Add implementation for Binary-Search-2

[rishigoswamy]

No description provided.

[super30admin]

Your solution for leetcode34.py is well-structured and correctly implements the two binary searches to find the first and last occurrence of the target. The logic for both searches is accurate, and you've handled the boundary conditions properly (e.g., checking if mid is at the start or end of the array).

Strengths:

• You correctly used binary search to achieve O(log n) time complexity.
• The code is clean and easy to follow.
• You handled edge cases such as when the target is at the beginning or end.

Areas for improvement:

1. Remove the initial assignment of mid (line 95) since it is immediately reassigned in the while loop. This is redundant and might cause confusion.
2. Consider skipping the second binary search if the first search returns -1. This would make the solution slightly more efficient in the case where the target is not present.
3. Use more descriptive variable names.
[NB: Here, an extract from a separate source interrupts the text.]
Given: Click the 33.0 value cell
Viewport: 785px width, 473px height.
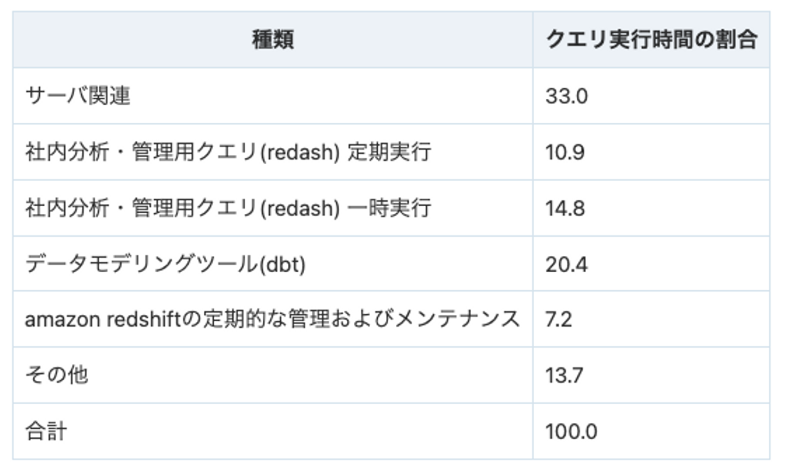Looking at the screenshot, I should pos(566,97).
For example, instead of first and second, use first_occurrence and last_occurrence to make the code self-documenting.

Example improvement:

class Solution:
    def searchRange(self, nums, target):
        first = -1
        low, high = 0, len(nums) - 1
        while low <= high:
            mid = (low + high) // 2
            if nums[mid] == target:
                if mid == 0 or nums[mid-1] != target:
                    first = mid
                    break
                else:
                    high = mid - 1
            elif nums[mid] > target:
                high = mid - 1
            else:
                low = mid + 1
        
        if first == -1:
            return [-1, -1]
            
        last = -1
        low, high = 0, len(nums) - 1
        while low <= high:
            mid = (low + high) // 2
            if nums[mid] == target:
                if mid == len(nums)-1 or nums[mid+1] != target:
                    last = mid
                    break
                else:
                    low = mid + 1
            elif nums[mid] > target:
                high = mid - 1
            else:
                low = mid + 1
        
        return [first, last]

This version avoids the second search if the target is not found and uses better variable names.

Overall, your solution is correct and efficient. The issues are minor and do not affect the correctness.